**MATERIAL PROVIDED:**
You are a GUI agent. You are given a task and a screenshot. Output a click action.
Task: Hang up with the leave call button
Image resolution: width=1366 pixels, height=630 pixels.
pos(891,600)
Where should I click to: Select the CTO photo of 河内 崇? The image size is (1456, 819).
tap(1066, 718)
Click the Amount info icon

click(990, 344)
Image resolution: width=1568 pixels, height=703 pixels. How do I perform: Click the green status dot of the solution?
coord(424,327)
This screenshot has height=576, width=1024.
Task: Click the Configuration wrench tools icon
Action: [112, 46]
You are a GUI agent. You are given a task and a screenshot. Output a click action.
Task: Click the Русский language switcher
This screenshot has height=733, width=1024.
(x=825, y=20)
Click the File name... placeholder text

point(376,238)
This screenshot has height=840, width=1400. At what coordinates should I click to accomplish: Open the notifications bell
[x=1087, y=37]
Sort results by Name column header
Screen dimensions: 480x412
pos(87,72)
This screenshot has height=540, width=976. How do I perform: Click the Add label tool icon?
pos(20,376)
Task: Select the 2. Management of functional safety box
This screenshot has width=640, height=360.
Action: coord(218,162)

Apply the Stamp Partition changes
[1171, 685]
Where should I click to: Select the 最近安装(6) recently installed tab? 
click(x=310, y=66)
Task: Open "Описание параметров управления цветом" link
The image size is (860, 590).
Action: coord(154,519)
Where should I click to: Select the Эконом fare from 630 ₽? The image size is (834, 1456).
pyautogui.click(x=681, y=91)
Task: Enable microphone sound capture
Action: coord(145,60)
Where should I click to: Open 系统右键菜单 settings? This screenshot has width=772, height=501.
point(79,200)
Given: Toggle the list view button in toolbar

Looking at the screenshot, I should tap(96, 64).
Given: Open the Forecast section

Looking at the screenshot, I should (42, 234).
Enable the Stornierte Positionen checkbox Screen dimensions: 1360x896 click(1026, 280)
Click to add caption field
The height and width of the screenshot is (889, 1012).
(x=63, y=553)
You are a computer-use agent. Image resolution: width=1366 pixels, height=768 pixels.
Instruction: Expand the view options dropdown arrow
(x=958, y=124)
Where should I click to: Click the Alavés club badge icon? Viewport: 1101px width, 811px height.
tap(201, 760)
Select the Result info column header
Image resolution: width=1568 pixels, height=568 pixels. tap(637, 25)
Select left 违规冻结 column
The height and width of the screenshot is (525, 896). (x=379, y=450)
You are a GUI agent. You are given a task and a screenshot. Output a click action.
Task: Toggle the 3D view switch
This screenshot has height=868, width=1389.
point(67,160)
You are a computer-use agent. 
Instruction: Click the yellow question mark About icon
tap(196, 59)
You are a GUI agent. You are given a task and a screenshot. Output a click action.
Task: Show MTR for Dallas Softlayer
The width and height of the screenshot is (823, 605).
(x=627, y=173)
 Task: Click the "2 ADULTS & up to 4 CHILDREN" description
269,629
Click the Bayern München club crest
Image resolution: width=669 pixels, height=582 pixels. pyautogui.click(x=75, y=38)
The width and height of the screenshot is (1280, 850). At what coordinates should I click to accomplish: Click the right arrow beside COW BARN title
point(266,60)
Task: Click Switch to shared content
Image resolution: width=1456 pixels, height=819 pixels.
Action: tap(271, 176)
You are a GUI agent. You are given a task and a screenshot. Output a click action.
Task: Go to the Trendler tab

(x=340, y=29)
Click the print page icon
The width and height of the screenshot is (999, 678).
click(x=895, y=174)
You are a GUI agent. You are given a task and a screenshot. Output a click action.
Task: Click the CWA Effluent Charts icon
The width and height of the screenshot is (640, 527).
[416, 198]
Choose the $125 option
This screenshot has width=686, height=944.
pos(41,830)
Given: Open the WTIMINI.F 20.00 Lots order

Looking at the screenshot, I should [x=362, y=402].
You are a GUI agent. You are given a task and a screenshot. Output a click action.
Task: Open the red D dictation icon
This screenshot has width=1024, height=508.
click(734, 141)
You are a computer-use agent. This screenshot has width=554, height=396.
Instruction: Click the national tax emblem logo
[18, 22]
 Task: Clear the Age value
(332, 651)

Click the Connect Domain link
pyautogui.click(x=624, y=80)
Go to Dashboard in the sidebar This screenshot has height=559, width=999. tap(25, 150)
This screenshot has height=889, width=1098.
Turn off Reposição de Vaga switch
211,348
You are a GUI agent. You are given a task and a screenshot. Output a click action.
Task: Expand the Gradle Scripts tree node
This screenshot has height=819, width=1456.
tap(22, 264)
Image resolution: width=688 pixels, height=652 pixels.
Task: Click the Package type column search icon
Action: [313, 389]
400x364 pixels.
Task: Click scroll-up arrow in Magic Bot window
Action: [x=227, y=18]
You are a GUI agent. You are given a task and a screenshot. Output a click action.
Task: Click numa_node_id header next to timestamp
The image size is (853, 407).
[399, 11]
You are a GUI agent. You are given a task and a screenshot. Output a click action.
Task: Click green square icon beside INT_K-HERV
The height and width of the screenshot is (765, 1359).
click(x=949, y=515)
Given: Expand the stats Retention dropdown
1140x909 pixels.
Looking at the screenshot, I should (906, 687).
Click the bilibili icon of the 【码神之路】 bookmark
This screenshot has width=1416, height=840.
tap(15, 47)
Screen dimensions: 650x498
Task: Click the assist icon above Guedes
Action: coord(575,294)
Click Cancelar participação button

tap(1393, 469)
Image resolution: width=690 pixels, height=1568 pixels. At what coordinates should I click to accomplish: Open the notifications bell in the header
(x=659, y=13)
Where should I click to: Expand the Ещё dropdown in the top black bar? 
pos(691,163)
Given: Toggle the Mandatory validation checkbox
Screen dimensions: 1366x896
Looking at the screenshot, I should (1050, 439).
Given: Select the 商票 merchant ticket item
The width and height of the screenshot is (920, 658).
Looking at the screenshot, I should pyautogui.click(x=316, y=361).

**WHAT YOU WILL DO:** Return all of the lines above exactly as they appear.

**ANSWER TO THIS EXERCISE:**
You are a GUI agent. You are given a task and a screenshot. Output a click action.
Task: Hang up with the leave call button
Image resolution: width=1366 pixels, height=630 pixels.
pos(891,600)
Where should I click to: Select the CTO photo of 河内 崇? The image size is (1456, 819).
tap(1066, 718)
Click the Amount info icon

click(990, 344)
Image resolution: width=1568 pixels, height=703 pixels. How do I perform: Click the green status dot of the solution?
coord(424,327)
This screenshot has height=576, width=1024.
Task: Click the Configuration wrench tools icon
Action: [112, 46]
You are a GUI agent. You are given a task and a screenshot. Output a click action.
Task: Click the Русский language switcher
This screenshot has height=733, width=1024.
(x=825, y=20)
Click the File name... placeholder text

point(376,238)
This screenshot has height=840, width=1400. At what coordinates should I click to accomplish: Open the notifications bell
[x=1087, y=37]
Sort results by Name column header
Screen dimensions: 480x412
pos(87,72)
This screenshot has height=540, width=976. How do I perform: Click the Add label tool icon?
pos(20,376)
Task: Select the 2. Management of functional safety box
This screenshot has width=640, height=360.
Action: coord(218,162)

Apply the Stamp Partition changes
[1171, 685]
Where should I click to: Select the 最近安装(6) recently installed tab? 
click(x=310, y=66)
Task: Open "Описание параметров управления цветом" link
The image size is (860, 590).
Action: coord(154,519)
Where should I click to: Select the Эконом fare from 630 ₽? The image size is (834, 1456).
pyautogui.click(x=681, y=91)
Task: Enable microphone sound capture
Action: coord(145,60)
Where should I click to: Open 系统右键菜单 settings? This screenshot has width=772, height=501.
point(79,200)
Given: Toggle the list view button in toolbar

Looking at the screenshot, I should tap(96, 64).
Given: Open the Forecast section

Looking at the screenshot, I should (42, 234).
Enable the Stornierte Positionen checkbox Screen dimensions: 1360x896 click(1026, 280)
Click to add caption field
The height and width of the screenshot is (889, 1012).
(x=63, y=553)
You are a computer-use agent. Image resolution: width=1366 pixels, height=768 pixels.
Instruction: Expand the view options dropdown arrow
(x=958, y=124)
Where should I click to: Click the Alavés club badge icon? Viewport: 1101px width, 811px height.
tap(201, 760)
Select the Result info column header
Image resolution: width=1568 pixels, height=568 pixels. tap(637, 25)
Select left 违规冻结 column
The height and width of the screenshot is (525, 896). (x=379, y=450)
You are a GUI agent. You are given a task and a screenshot. Output a click action.
Task: Toggle the 3D view switch
This screenshot has height=868, width=1389.
point(67,160)
You are a computer-use agent. 
Instruction: Click the yellow question mark About icon
tap(196, 59)
You are a GUI agent. You are given a task and a screenshot. Output a click action.
Task: Show MTR for Dallas Softlayer
The width and height of the screenshot is (823, 605).
(x=627, y=173)
 Task: Click the "2 ADULTS & up to 4 CHILDREN" description
269,629
Click the Bayern München club crest
Image resolution: width=669 pixels, height=582 pixels. pyautogui.click(x=75, y=38)
The width and height of the screenshot is (1280, 850). At what coordinates should I click to accomplish: Click the right arrow beside COW BARN title
point(266,60)
Task: Click Switch to shared content
Image resolution: width=1456 pixels, height=819 pixels.
Action: tap(271, 176)
You are a GUI agent. You are given a task and a screenshot. Output a click action.
Task: Go to the Trendler tab

(x=340, y=29)
Click the print page icon
The width and height of the screenshot is (999, 678).
click(x=895, y=174)
You are a GUI agent. You are given a task and a screenshot. Output a click action.
Task: Click the CWA Effluent Charts icon
The width and height of the screenshot is (640, 527).
[416, 198]
Choose the $125 option
This screenshot has width=686, height=944.
pos(41,830)
Given: Open the WTIMINI.F 20.00 Lots order

Looking at the screenshot, I should [x=362, y=402].
You are a GUI agent. You are given a task and a screenshot. Output a click action.
Task: Open the red D dictation icon
This screenshot has width=1024, height=508.
click(734, 141)
You are a computer-use agent. This screenshot has width=554, height=396.
Instruction: Click the national tax emblem logo
[18, 22]
 Task: Clear the Age value
(332, 651)

Click the Connect Domain link
pyautogui.click(x=624, y=80)
Go to Dashboard in the sidebar This screenshot has height=559, width=999. tap(25, 150)
This screenshot has height=889, width=1098.
Turn off Reposição de Vaga switch
211,348
You are a GUI agent. You are given a task and a screenshot. Output a click action.
Task: Expand the Gradle Scripts tree node
This screenshot has height=819, width=1456.
tap(22, 264)
Image resolution: width=688 pixels, height=652 pixels.
Task: Click the Package type column search icon
Action: [313, 389]
400x364 pixels.
Task: Click scroll-up arrow in Magic Bot window
Action: [x=227, y=18]
You are a GUI agent. You are given a task and a screenshot. Output a click action.
Task: Click numa_node_id header next to timestamp
The image size is (853, 407).
[399, 11]
You are a GUI agent. You are given a task and a screenshot. Output a click action.
Task: Click green square icon beside INT_K-HERV
The height and width of the screenshot is (765, 1359).
click(x=949, y=515)
Given: Expand the stats Retention dropdown
1140x909 pixels.
Looking at the screenshot, I should (906, 687).
Click the bilibili icon of the 【码神之路】 bookmark
This screenshot has width=1416, height=840.
tap(15, 47)
Screen dimensions: 650x498
Task: Click the assist icon above Guedes
Action: coord(575,294)
Click Cancelar participação button

tap(1393, 469)
Image resolution: width=690 pixels, height=1568 pixels. At what coordinates should I click to accomplish: Open the notifications bell in the header
(x=659, y=13)
Where should I click to: Expand the Ещё dropdown in the top black bar? 
pos(691,163)
Given: Toggle the Mandatory validation checkbox
Screen dimensions: 1366x896
Looking at the screenshot, I should (1050, 439).
Given: Select the 商票 merchant ticket item
The width and height of the screenshot is (920, 658).
Looking at the screenshot, I should pyautogui.click(x=316, y=361).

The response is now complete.